The extra-heavy oil reservoirs in Fengcheng Oilfield in the Junggar Basin are terrestrial sediments that are weakly cemented and strongly heterogeneous, with developed mudstone or mud shale interlayers, and low permeability. In the original reservoir environment, the extra-heavy oil has viscosity up to 1×106-1×107 mPa·s, and it is immobile in a solid or semi-solid state. SAGD, with two horizontal wells that spaced 4-5 m, 300 m to 1 000 m long each, oriented the same and completed with sieves, is the primary development approach. Dry steam at 220-250 °C is injected into one horizontal well to reduce the viscosity of the asphaltene in reservoir pores through heat conduction and convection, and oil is produced from the other well by a pump. However, the preheating cycle of SAGD is long, which takes half to one year to establish the connection between the two wells. The energy consumption is high, and it is difficult to process the produced liquid. Furthermore, the reservoirs are less consolidated, so that sand production and migration often block the formation near the wellbore, and obstructs the injection channels. Injecting produced liquid into the blocked reservoir can effectively remove the near-wellbore blockage, establish the dual well communication and reduce the obstruction from the interlayers. Since 2012, a five-stage cycle characterized by “circulated well washing, low pressure injection, pressure lifting and dilation, connection judgment, deepened transformation” has been performed, with the intent to create a highly permeable zone, induce microcracks around the wells, connect two wells and enlarge the steam chamber necessary for subsequent thermal production by controlling pressure and flow rate [62].
Phase control and efficient exploitation of extra-heavy oil sands include three stages, which are reservoir stimulation (high-pressure water injection to remove blockage), preheating and production. (1) Water injection stage. Inject water to backwash the wells, and remove the blockages from the reservoirs near the wells by controlling pressure and injection rate. Pore elasticity (pore elastic dilation and increase of unit fluid volume), plastic deformation (shear dilation and plastic tensile dilation) and fractures (inducing microcracks) are considered to enhance the pore volume around the wells, accelerate the hydraulic connection between the two wells and improve thermal convection [6,62]. (2) Preheating stage. A triple-zone double-interface heat transfer model is established using semi-analytical method and finite element method, including a liquid asphaltene zone, a transition zone and a solid asphaltene zone. This allows for real-time prediction on the movement speed of the phase-change interfaces of asphaltene and the temperature distribution within the reservoir. By accurately determining the intermediate temperature, the timing for formal production is optimized. Additionally, an early increase in the “heating ring” around the wellbore helps shorten the preheating cycle and improve the preheating effect. (3) Production stage. Concerning the breakthrough, rising, and horizontal dilation stages of the steam chamber, a zonal geomechanical model featured by dilation, permeability increase, and enhanced heat transfer based on asphaltene phases is established to accurately predict heavy oil production and analyze the spatiotemporal evolution of deformation, damage, seepage, heat transfer and phase change induced by different reservoir properties and steam injection parameters. By screening layers and optimizing construction parameters, the reservoir porosity, permeability, comprehensive heat transfer coefficient, and heavy oil production can be improved [63-64]. Based on the phase-change mechanics theory for heavy oil sands, a thermal-fluid-solid coupled numerical calculation model is established. It is capable of describing and visualizing the complex mechanical behaviors induced by phase change of underground heavy oil, including reservoir skeleton deformation, fluid seepage and heat transfer. An integrated design for dilation, preheating and production throughout the SAGD life cycle is developed to enhance heavy oil production and final recovery.

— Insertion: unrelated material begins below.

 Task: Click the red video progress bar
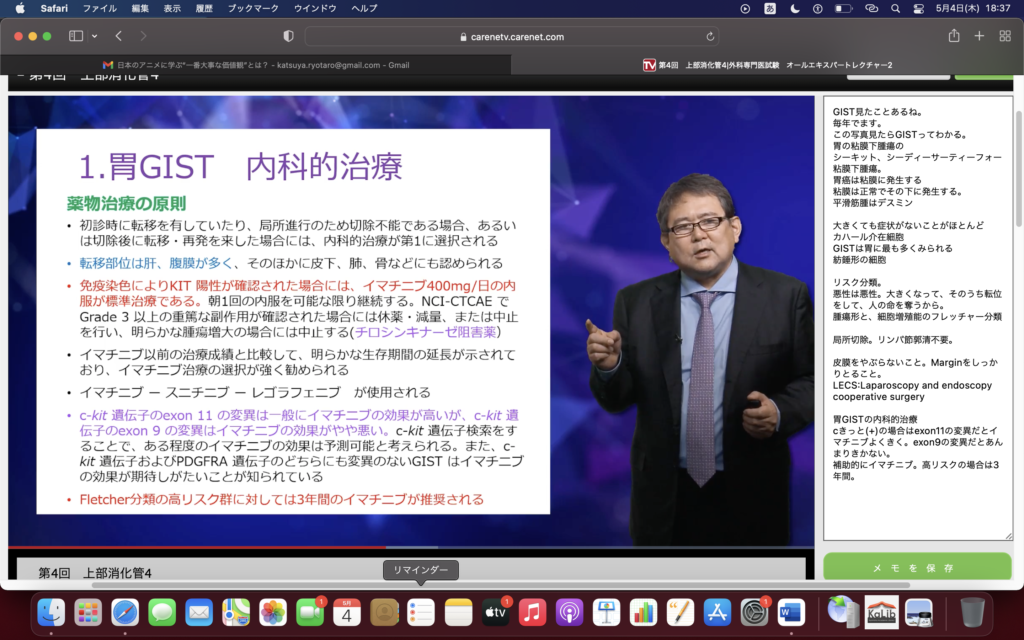pos(200,547)
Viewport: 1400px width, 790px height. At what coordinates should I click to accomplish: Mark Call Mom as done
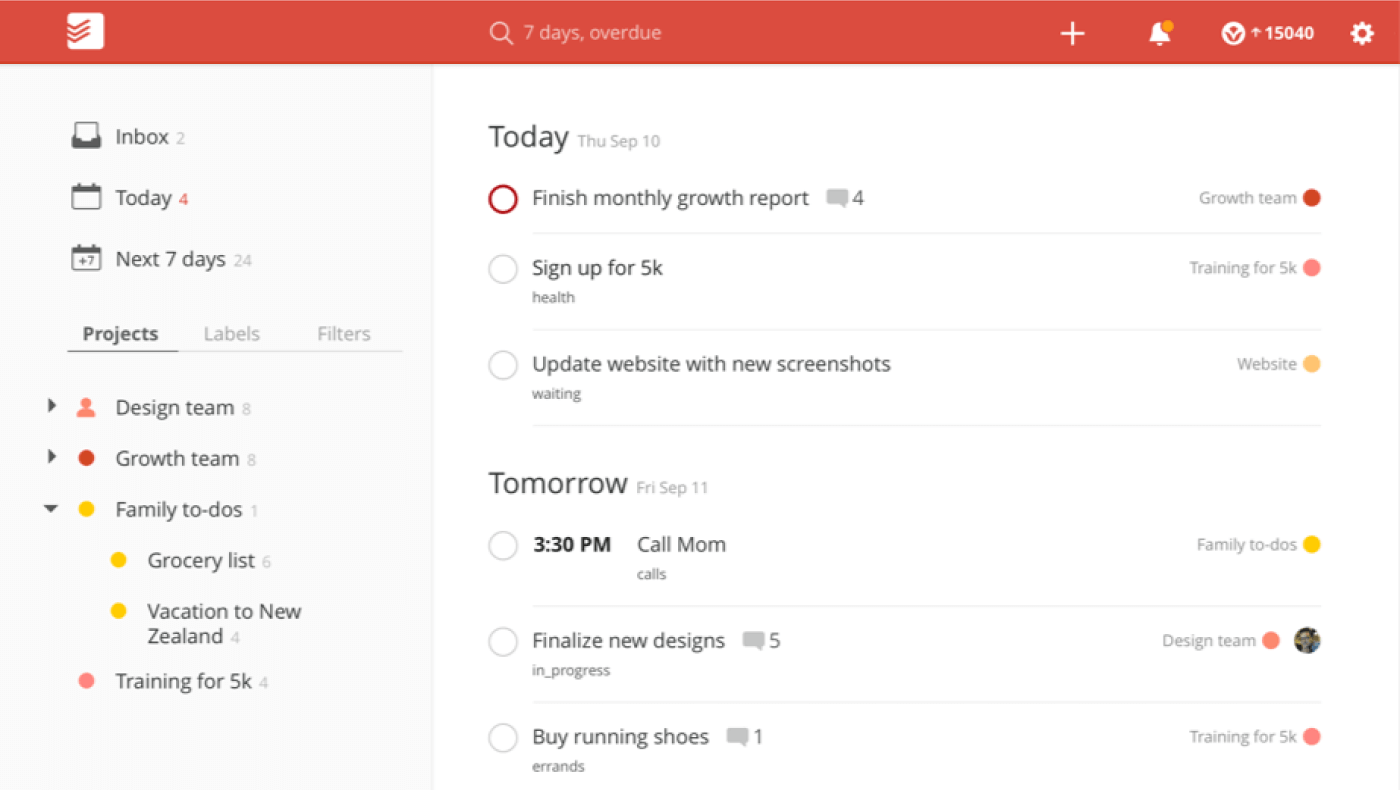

2.2. Shallow-water flow disaster induced by drilling into over-pressured deepwater formation

Shallow-water flow disaster is one of the major problems to be addressed in deepwater drilling operation in the Gulf of Mexico. A survey showed that 106 wells in the Gulf of Mexico costed 175 million US dollars, and 1.6 million US dollars per well on average [43,65 -66]. The Ursa block located in the continental shelf of the Mississippi River is a high-risk area of shallow-water flow disaster when drilling in deep water. The sediments are thick and fine-grained sands with low permeability. The sand layer is 182 m to 274 m thick, and overlaid by mud approximately 305 m thick. The Ursa block has been depositing rapidly in recent 100 000 years, but insufficient water drainage has increased the pore pressure to overpressure by about 60% to 75%, which increases the risk of shallow-water flow disaster and narrows the drilling window. The safe drilling margin 915 m below the mudline is only 24.0-59.9 kg/m3, which is lower than 59.9 kg/m3, the conventionally minimum safe margin [67]. In order to prevent shallow-water flow disaster, several strategies are applied in the operating area: (1) overbalanced drilling with separation pipe and aggravated drilling fluid; (2) underbalanced drilling paired with seawater drilling fluid and kill fluid without separation pipe; (3) aggravated drilling fluid without separation pipe [68].
According to the visualized experiment on shallow-water flow disaster, the over-pressured sand body presented different forms and degrees of destruction [69]. Ren et al. [52] pointed out that the destruction of shallow-water flow disaster caused by phase changes of over-pressured sand bodies was related to flow rate. Alberty et al. [58] reported differences in the impact of shallow-water flow in 74 wells in the deepwater area of the Gulf of Mexico. During production, appropriate measures should be taken to reduce the severity of shallow-water flow disasters. Accurate and reliable risk prediction is essential to minimize drilling risks and economic losses. Since the destruction to over-pressured sand bodies involves a complex phase-change process, phase changes should be considered in risk prediction. Shentu et al. [48] established a hydromechanical numerical model based on DEM-CFD considering the influence of phase change, which simulates the destructed process of over-pressured sand bodies and the formation of sand-water flow, and calculates the amount of intruding sand into the wellbore to evaluate the risk of shallow-water flow disaster. Considering the integrated influence of multiple factors such as overpressure, porosity and sand particle size on the risk of shallow-flow disaster, a prediction chart has been obtained by building a machine learning model (e.g., support vector machine [70]). Based on the risk-forecasting chart, engineers can predict the risk of potential shallow-water flow disaster, and select an appropriate drilling scheme to reduce the impact of shallow-water flow and save operating cost.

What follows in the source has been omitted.